Financial Crime World

KYC Customer Due Diligence in Uganda: A Necessity for Financial Institutions

In an effort to combat money laundering and terrorist financing, financial institutions in Uganda are required to have a robust Know Your Customer (KYC) customer due diligence process in place.

Compliance with Anti-Money Laundering Law

According to the Anti-Money Laundering (AML) law in Uganda, all accountable persons must have an AML policy that outlines procedures for detecting and preventing money laundering risks. The policy should include elements such as:

  • A system of internal policies, procedures, and controls
  • A designated compliance function with a compliance officer
  • Ongoing employee training programs
  • An independent audit function to test the overall effectiveness

Customer Due Diligence (CDD)

Financial institutions must conduct CDD on their customers, which involves identifying and verifying their identity.

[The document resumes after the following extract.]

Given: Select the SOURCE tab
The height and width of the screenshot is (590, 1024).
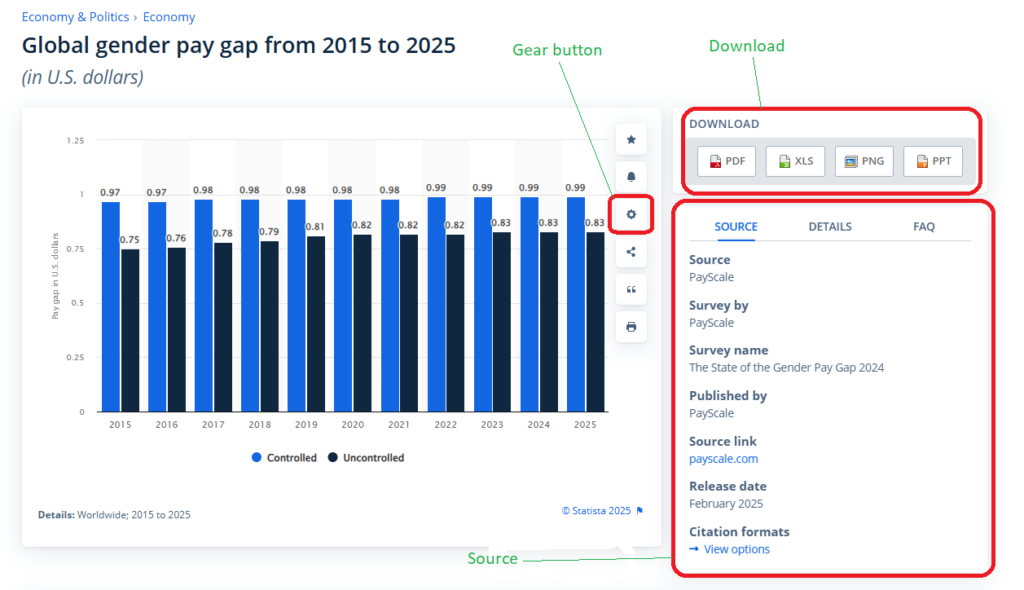Looking at the screenshot, I should point(736,227).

A risk-based approach should be adopted, where:

  • Enhanced due diligence measures are required for high-risk customers
  • Simplified measures are sufficient for low-risk customers

Regulatory Requirements

The Financial Intelligence Authority (FIA), the regulatory body responsible for supervising financial institutions in Uganda, requires that all accountable persons submit their AML policies to them for review and feedback.

Compliance Obligations

To ensure compliance with the law, financial institutions must:

  • Conduct regular risk assessments to identify high risks and adopt appropriate measures to mitigate those risks
  • Put in place adequate controls to prevent money laundering and terrorist financing
  • Adhere to record-keeping requirements
  • Report suspicious transactions and AML audit findings in a timely manner

Employee Training

Financial institutions are required to provide ongoing training to their staff on matters of:

  • Money laundering and terrorism financing
  • Developments in the law

This ensures that employees are knowledgeable about the procedures to be followed and their relevance to mitigating risks in their departments.

Conclusion

KYC customer due diligence is a critical component of an effective AML program in Uganda. Financial institutions must ensure that they have robust policies and procedures in place to detect and prevent money laundering and terrorist financing, and report suspicious transactions and AML audit findings in a timely manner.